Dataset records:
*****
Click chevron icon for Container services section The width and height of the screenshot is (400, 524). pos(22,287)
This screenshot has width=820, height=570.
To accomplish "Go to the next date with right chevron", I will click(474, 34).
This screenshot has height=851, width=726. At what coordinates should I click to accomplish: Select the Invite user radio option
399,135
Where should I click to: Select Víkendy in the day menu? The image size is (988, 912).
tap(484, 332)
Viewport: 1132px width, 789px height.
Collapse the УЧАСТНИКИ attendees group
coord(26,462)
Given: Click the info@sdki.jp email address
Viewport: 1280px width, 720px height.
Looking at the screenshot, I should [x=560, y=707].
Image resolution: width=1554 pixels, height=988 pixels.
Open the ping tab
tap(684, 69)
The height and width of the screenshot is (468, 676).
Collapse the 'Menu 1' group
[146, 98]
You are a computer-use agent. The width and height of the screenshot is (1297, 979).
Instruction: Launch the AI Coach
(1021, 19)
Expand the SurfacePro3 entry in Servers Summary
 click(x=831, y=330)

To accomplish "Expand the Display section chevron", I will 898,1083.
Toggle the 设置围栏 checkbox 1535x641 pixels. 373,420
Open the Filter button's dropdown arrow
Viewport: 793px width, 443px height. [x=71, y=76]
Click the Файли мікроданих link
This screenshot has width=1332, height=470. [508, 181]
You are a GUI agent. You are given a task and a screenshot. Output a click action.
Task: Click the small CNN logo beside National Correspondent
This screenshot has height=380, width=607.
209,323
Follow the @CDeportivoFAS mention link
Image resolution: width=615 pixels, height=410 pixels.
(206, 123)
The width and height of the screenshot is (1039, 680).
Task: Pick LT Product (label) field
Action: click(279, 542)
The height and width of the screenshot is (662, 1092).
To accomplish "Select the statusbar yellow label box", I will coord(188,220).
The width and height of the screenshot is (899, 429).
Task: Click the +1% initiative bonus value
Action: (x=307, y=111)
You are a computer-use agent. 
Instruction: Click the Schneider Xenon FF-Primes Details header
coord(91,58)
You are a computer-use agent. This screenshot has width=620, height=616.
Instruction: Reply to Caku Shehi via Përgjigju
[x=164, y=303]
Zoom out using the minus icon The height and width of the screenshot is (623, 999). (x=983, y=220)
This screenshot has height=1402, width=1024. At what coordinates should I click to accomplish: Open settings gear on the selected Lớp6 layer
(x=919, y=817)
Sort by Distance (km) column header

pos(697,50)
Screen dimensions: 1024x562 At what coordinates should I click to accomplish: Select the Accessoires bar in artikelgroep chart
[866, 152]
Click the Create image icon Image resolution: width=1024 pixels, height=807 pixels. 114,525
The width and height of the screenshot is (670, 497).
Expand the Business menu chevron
*****
*Your instructions*.
One stretch of the lines above is wanted, from the line that contains "Viewport: 1280px width, 720px height." through the line that contains "The height and width of the screenshot is (468, 676).". Output it exactly.

*Expected output*.
Viewport: 1280px width, 720px height.
Looking at the screenshot, I should [x=560, y=707].
Image resolution: width=1554 pixels, height=988 pixels.
Open the ping tab
tap(684, 69)
The height and width of the screenshot is (468, 676).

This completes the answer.